→ **Source excerpt**
▼
Outside In


One of the things I love about working here is that I get to see a ton of cool stuff that never ends up actually in a product.  Internal projects, fun employee excursions, research endeavors, and in this particular instance an awesome new system one of our QA guys Ben had come up with to help test one of the C# IDE features.


In this case it was a system designed for testing the new formatting engine we’ve come up with for VS2005.  Instead of just writing test cases that verified that switching options had the desired effect, he decided to try to attack the problem of verifying that any combination of formatting options would work as expected.  What was his proposal?
▲
→ **Recorded information**
▼
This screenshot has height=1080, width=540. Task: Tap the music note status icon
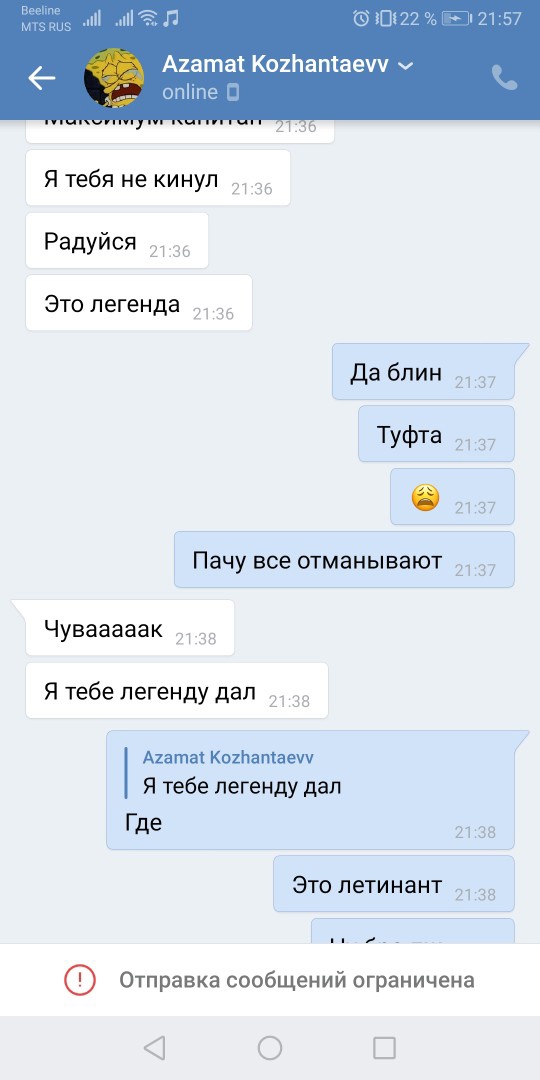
▲
→ **Task**
Transcribe word for word the stretch of the post on testing the VS2005 formatting engine that opens with the words containing "One of the things" and closes with "was his proposal?".

→ **Result for this task**
One of the things I love about working here is that I get to see a ton of cool stuff that never ends up actually in a product.  Internal projects, fun employee excursions, research endeavors, and in this particular instance an awesome new system one of our QA guys Ben had come up with to help test one of the C# IDE features.


In this case it was a system designed for testing the new formatting engine we’ve come up with for VS2005.  Instead of just writing test cases that verified that switching options had the desired effect, he decided to try to attack the problem of verifying that any combination of formatting options would work as expected.  What was his proposal?